Menurutnya, kemacetan tidak hanya menyebabkan keterlambatan, tetapi juga meningkatkan risiko kecelakaan lalu lintas. Jalan desa yang sempit dan mulai rusak memperparah situasi, terutama saat kendaraan besar berpapasan dengan sepeda motor dan pejalan kaki.
Selain itu, warga juga merasakan dampak kerusakan infrastruktur dan lingkungan. Beberapa titik jalan desa mengalami kerusakan cukup parah akibat sering dilintasi kendaraan berat. Polusi udara dan kebisingan pun semakin dirasakan oleh masyarakat sekitar.
“Bahkan ada rumah warga yang atapnya rusak karena tersenggol kendaraan box dengan muatan tinggi. Ini sudah membahayakan keselamatan warga,” ungkap H. Amir.

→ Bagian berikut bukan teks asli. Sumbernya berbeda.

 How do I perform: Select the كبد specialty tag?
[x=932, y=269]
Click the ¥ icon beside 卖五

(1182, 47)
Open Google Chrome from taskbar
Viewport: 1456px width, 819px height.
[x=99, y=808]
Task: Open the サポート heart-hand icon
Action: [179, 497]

Atas kondisi tersebut, warga Talagasari meminta perhatian dan tindakan segera dari PT Marga Mandala Sakti (MMS) selaku pengelola Gerbang Tol Balaraja Barat. Warga berharap adanya penataan lalu lintas yang lebih serius, pembatasan kendaraan berat, serta solusi jangka panjang agar jalan desa tidak terus dijadikan jalur pelampiasan kendaraan tol.
“Kami minta ada solusi nyata. Jangan sampai masyarakat desa terus jadi korban. Kami ingin jalan desa kembali aman, nyaman, dan layak dilalui,” tegasnya.
Warga berharap pihak pengelola tol bersama pemerintah daerah segera turun tangan untuk menyelesaikan permasalahan tersebut demi keselamatan dan kenyamanan masyarakat Desa Talagasari.